According to a recent Inter-American Development Bank (IDB) study, 65 percent of Bahamian inmates said they believe drugs are easy to get in prison, with 63 percent indicating their belief that prison staff are responsible for bringing drugs into the facility.
The report, Survey of Individuals Deprived of Liberty: Caribbean (2016 – 2019), examines data from six Caribbean countries: The Bahamas, Barbados, Guyana, Jamaica, Suriname and Trinidad and Tobago.

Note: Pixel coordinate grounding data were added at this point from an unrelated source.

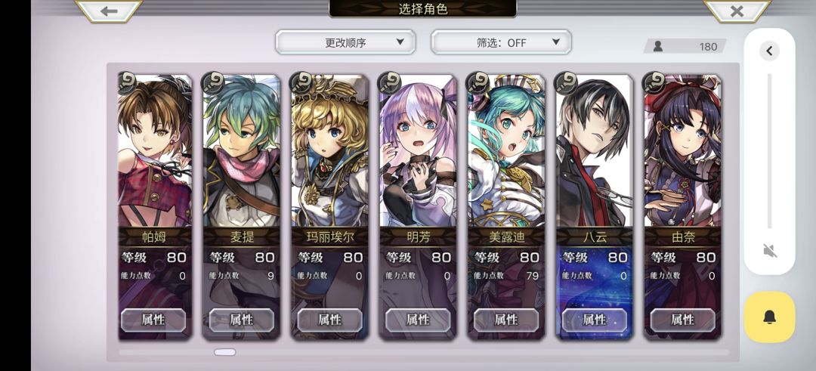Click the horizontal scrollbar thumb below the cards
Image resolution: width=816 pixels, height=371 pixels.
click(225, 352)
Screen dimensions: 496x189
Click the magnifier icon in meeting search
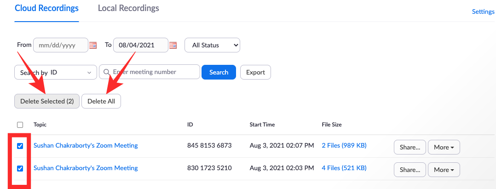coord(107,72)
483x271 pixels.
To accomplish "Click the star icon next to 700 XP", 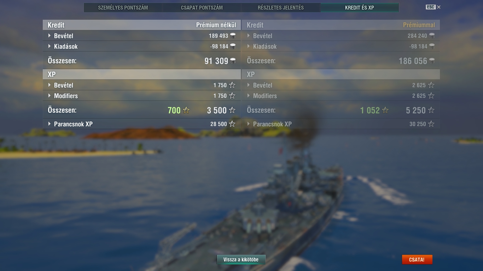I will tap(186, 110).
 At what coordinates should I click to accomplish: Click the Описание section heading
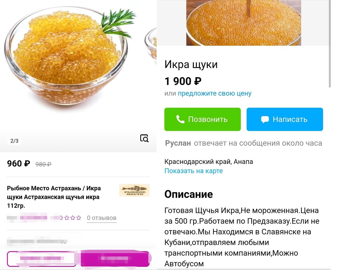[188, 194]
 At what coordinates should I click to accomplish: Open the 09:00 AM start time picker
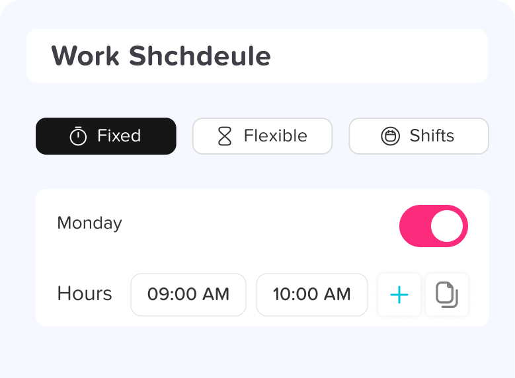(x=188, y=295)
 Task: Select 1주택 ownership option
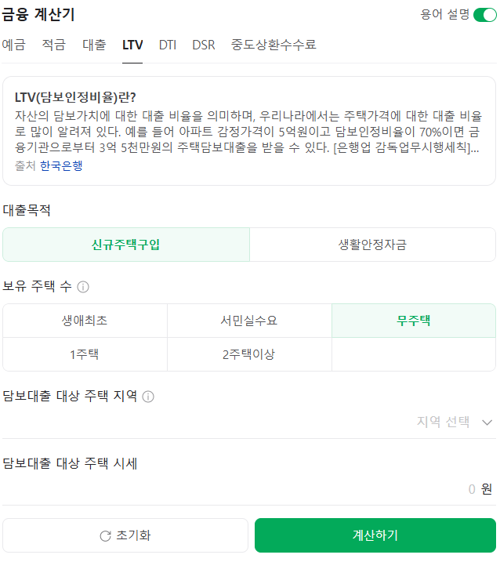(x=85, y=354)
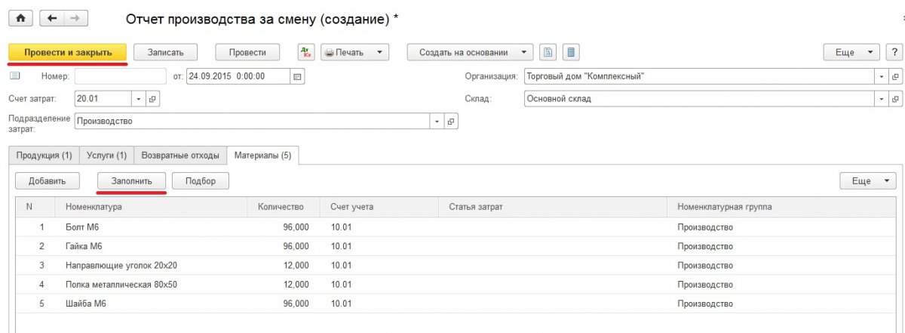Show the Дт/Кт postings icon
Viewport: 905px width, 333px height.
pyautogui.click(x=305, y=52)
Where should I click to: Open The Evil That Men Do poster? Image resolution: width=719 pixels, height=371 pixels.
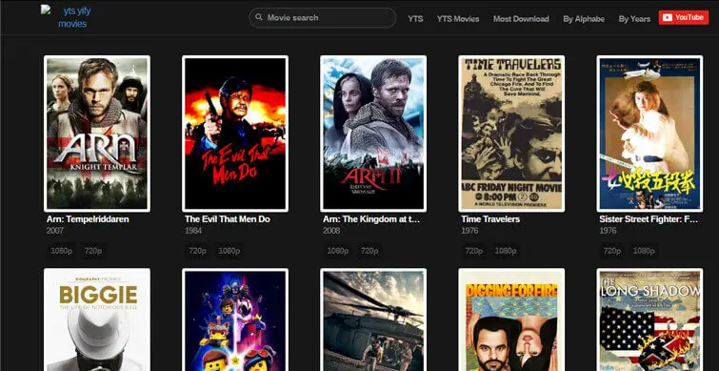235,134
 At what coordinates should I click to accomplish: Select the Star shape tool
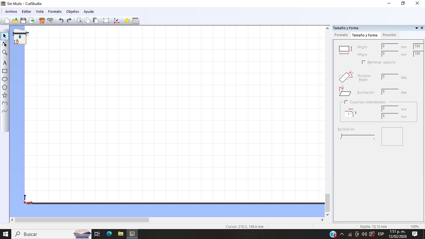4,95
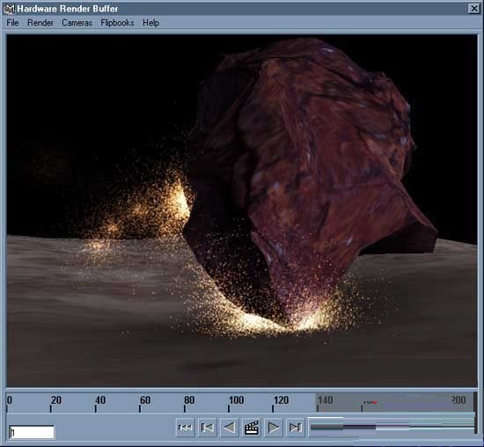
Task: Open the Render menu
Action: point(40,23)
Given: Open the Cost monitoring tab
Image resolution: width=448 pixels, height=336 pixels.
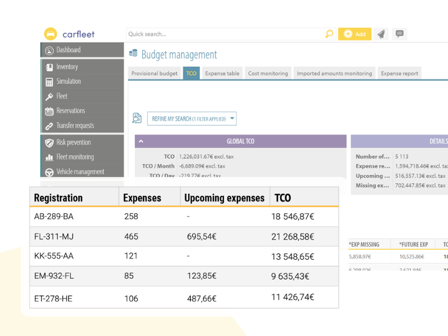Looking at the screenshot, I should click(x=268, y=73).
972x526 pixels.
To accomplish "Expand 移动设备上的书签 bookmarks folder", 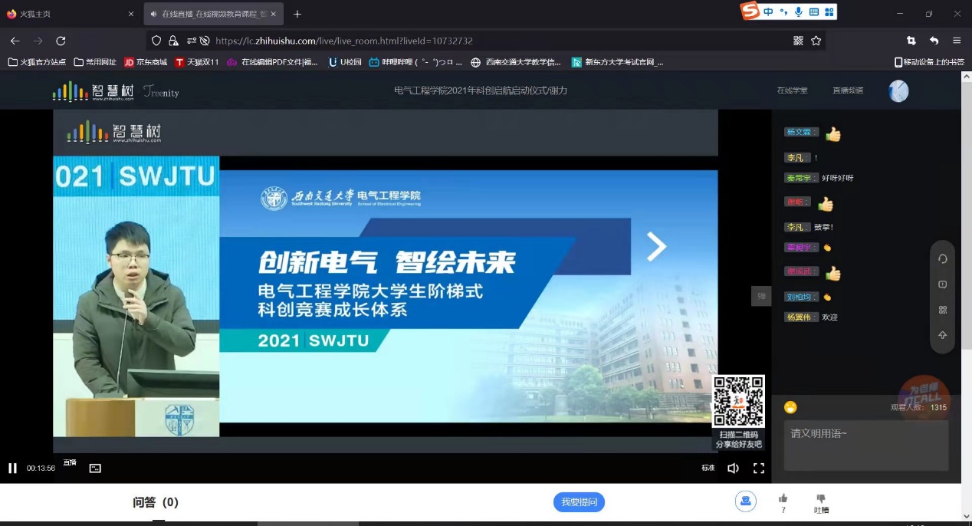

“A large proportion of the prison population believed that it was easy to obtain drugs or alcohol while inside the prison, especially in The Bahamas, where 65 percent of the inmates held this belief, followed by 50 percent in Trinidad and Tobago 50 percent and 49 percent in Barbados,” the report stated.
“In contrast, Jamaica (29 percent) and Guyana (36 percent) had the lowest proportion of inmates who held similar opinions.”
In most of the countries, a significant portion of respondents said they believed prison staff were responsible.
Seventy percent of respondents in Trinidad believed this to be the case, 59 percent in Barbados and 45 percent in Jamaica.
Twenty-eight percent of those surveyed in The Bahamas said they have used drugs in prison, compared to 44 percent in Jamaica, 39 percent in Trinidad, 24 percent in Guyana, 19 percent in Suriname and 12 percent in Barbados.
“The majority of inmates in the Caribbean believed that prison staff was responsible for bringing drugs and/or alcohol into the prison, though a significant proportion of individuals said they did not know how such substances were smuggled into prison, which might reflect underreporting of drug smuggling, which can affect the findings,” the report stated.
“Broadly speaking, these indicators draw attention to the problem of drugs and alcohol within prisons and the likelihood that correctional agents are key actors in smuggling drugs into prisons.”